Saving an EnsembleOptimizer and using it for uncertainty prediction with new structures

mjwaters · December 12, 2023, 11:35pm

What’s the best way to do this? I want to do some active learning, so I was hoping to do something like:

A, y = sc.get_fit_data(key='mixing_energy')
opt = EnsembleOptimizer((A, y), 
   fit_method=fit_method, 
   ensemble_size=ensemble_size)
opt.train()
ce = ClusterExpansion(cluster_space=cs, parameters=opt.parameters)
ce.write('cluster_model.ce')

And then read the ensemble model later to predict mixing_energy and mixing_energy_std:

ce_ensemble = ClusterExpansion.read('cluster_model.ce')
for structure in structures:
    mixing_energy, mixing_energy_std = ce.predict(structure)

But it looks like this isn’t how the EnsembleOptimizer works and it only saves the mean model. Should I save the mixing_energy parameter variances to a separate cluster expansion for error estimation or is there an easier way that I’ve missed?

erikfransson · December 13, 2023, 5:22pm

The cluster expansion can not be created with multiple sets of parameters.

The EnsembleOptimizer holds the different sets of parameters in .parameters_splits, see e.g. here

You can then e.g. predict the std energy of a structure with something like

cv = cs.get_cluster_vector(atoms)
energies = np.dot(parameters_splits, cv)
E_mean = np.mean(energies)
E_std = np.std(energies)

mjwaters · December 13, 2023, 6:52pm

Thank you!
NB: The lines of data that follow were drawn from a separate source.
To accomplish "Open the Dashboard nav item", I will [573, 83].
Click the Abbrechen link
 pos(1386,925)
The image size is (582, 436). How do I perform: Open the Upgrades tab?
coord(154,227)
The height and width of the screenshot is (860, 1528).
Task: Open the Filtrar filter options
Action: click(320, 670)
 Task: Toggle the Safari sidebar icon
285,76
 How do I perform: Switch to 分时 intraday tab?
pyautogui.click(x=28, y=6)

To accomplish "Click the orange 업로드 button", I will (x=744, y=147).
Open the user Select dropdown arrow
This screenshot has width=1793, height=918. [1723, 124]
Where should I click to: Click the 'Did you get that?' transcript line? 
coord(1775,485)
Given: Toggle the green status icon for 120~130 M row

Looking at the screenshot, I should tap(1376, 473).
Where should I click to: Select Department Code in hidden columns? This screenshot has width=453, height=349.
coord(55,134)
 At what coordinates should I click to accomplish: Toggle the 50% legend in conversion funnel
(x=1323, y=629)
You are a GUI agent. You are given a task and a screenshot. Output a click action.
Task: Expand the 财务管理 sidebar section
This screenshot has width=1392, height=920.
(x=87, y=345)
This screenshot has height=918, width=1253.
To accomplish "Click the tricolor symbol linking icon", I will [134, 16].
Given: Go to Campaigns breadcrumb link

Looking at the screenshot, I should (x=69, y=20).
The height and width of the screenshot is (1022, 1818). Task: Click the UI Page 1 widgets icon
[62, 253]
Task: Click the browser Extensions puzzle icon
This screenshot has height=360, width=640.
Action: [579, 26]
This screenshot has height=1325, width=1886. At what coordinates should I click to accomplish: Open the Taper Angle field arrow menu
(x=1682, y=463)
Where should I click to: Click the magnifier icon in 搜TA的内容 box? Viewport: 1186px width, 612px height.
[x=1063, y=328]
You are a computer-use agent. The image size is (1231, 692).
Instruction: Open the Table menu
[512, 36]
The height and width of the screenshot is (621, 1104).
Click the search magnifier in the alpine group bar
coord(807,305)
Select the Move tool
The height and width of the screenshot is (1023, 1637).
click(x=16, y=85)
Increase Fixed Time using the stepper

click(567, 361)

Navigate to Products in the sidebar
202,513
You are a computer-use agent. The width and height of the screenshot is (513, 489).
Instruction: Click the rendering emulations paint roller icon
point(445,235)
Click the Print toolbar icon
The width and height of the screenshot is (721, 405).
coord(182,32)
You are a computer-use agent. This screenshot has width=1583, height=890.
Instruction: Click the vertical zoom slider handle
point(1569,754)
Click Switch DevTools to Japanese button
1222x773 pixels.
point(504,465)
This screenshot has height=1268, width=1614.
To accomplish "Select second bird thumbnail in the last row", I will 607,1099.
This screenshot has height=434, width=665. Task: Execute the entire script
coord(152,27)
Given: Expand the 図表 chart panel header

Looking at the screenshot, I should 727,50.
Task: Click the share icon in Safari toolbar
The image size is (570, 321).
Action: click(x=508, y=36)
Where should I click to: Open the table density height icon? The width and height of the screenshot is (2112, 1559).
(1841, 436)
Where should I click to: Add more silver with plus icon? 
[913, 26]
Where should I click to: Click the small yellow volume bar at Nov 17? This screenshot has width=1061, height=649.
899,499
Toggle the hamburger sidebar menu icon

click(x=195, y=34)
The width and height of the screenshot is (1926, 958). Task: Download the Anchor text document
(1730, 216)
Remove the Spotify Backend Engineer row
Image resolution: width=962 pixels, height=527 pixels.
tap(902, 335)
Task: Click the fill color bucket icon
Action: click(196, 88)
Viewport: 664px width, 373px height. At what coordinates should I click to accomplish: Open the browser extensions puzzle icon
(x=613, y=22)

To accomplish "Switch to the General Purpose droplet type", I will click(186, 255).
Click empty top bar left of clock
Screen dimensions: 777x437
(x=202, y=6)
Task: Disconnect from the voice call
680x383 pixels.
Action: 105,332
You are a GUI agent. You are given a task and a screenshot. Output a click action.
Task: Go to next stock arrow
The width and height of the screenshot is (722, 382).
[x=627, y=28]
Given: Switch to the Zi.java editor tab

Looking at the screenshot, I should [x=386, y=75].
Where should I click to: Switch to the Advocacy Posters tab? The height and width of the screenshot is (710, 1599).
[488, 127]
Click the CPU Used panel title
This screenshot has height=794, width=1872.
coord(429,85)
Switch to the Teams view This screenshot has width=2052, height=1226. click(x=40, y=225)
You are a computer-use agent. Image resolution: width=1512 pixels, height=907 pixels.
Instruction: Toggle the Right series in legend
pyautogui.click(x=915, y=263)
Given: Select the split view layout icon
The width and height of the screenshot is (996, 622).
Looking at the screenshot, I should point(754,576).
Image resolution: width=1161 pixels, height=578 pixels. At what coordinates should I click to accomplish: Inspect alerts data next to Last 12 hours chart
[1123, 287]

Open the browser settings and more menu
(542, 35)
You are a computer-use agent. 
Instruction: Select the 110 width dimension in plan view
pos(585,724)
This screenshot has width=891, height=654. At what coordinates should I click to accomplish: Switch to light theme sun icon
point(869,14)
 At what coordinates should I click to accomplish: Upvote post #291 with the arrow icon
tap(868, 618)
I thought that was the case so I was wondering what the preferred way evaluating those parameters was. As for storing the ensemble of models, do you recommend that I store the ‘parameter_splits’ as a ‘.npy’ (numpy array) or as set of ‘.ce’ files?

Also, I had some theory ideas that maybe we could talk about sometime.

erikfransson · December 14, 2023, 11:08am

I think its probably easiest to just save a collection of CEs.
But depending on the use case, maybe all these files will be large and uncertainty predictions slower (since if you do for ce in ces and ce.predict() it will recompute the cluster vector every time).
So for training set generation i personally just save the parametera as .npy.

Happy to discuss , send me an email